We evaluated the proposed ESR score on 805 EVD-positive and 1,506 EVD-negative case-patients in the Conakry Ebola Treatment Center (ETC), Conakry, Guinea (2). The ESR score yielded an area under the curve of 0.58 (95% CI 0.56–0.61), which is lower than the 0.83 (95% CI 0.79–0.86) Oza et al. reported (Technical Appendix Figure). Using the proposed risk thresholds (i.e., low risk if score <0, medium risk if score = 0, and high risk if score >0), 371 (46%) EVD-positive patients of the Conakry ETC were classified as high risk and 647 (43%) EVD-negative patients as low risk. However, negative and positive predictive values were generally low (Technical Appendix Table). Reasons for poor validation could include differences in applying the general EVD suspect case definition (integration of patients’ contact history); in patient characteristics because organization and access to care for EVD and non-EVD illness was different (patients in holding centers or ETC); in the quality of data collection (symptoms are entirely self-reported); and in underlying diseases of EVD-negative patients.

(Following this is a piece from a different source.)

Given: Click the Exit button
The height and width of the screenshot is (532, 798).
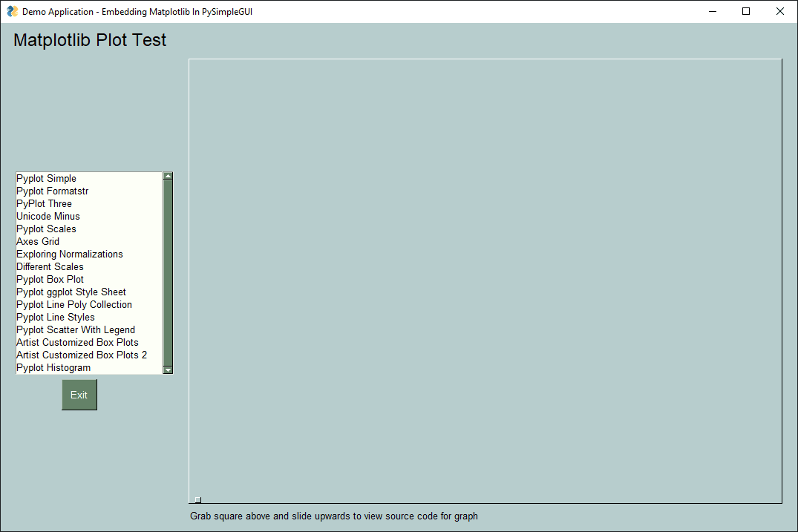Looking at the screenshot, I should coord(79,395).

Our findings underline the importance of external validation in various settings before risk scores are applied outside of the setting within which they were developed, as well as the need to incorporate patient contact history into predictive models. Point-of-care EVD diagnostic platforms can perform reliable confirmatory testing within 90 minutes (3). We argue that, by integrating rapid confirmatory testing in triage, providers can avoid classifying patients by their likelihood of infection with Ebola virus while waiting for laboratory confirmation.

Dr. Ingelbeen, a pharmacist and epidemiologist, worked during the 2014–2016 Ebola outbreak with Médecins sans Frontières in Guinea. He is a European Programme for Intervention Epidemiology Training (EPIET) fellow at Santé publique France. His research interests include emerging and vectorborne infectious diseases.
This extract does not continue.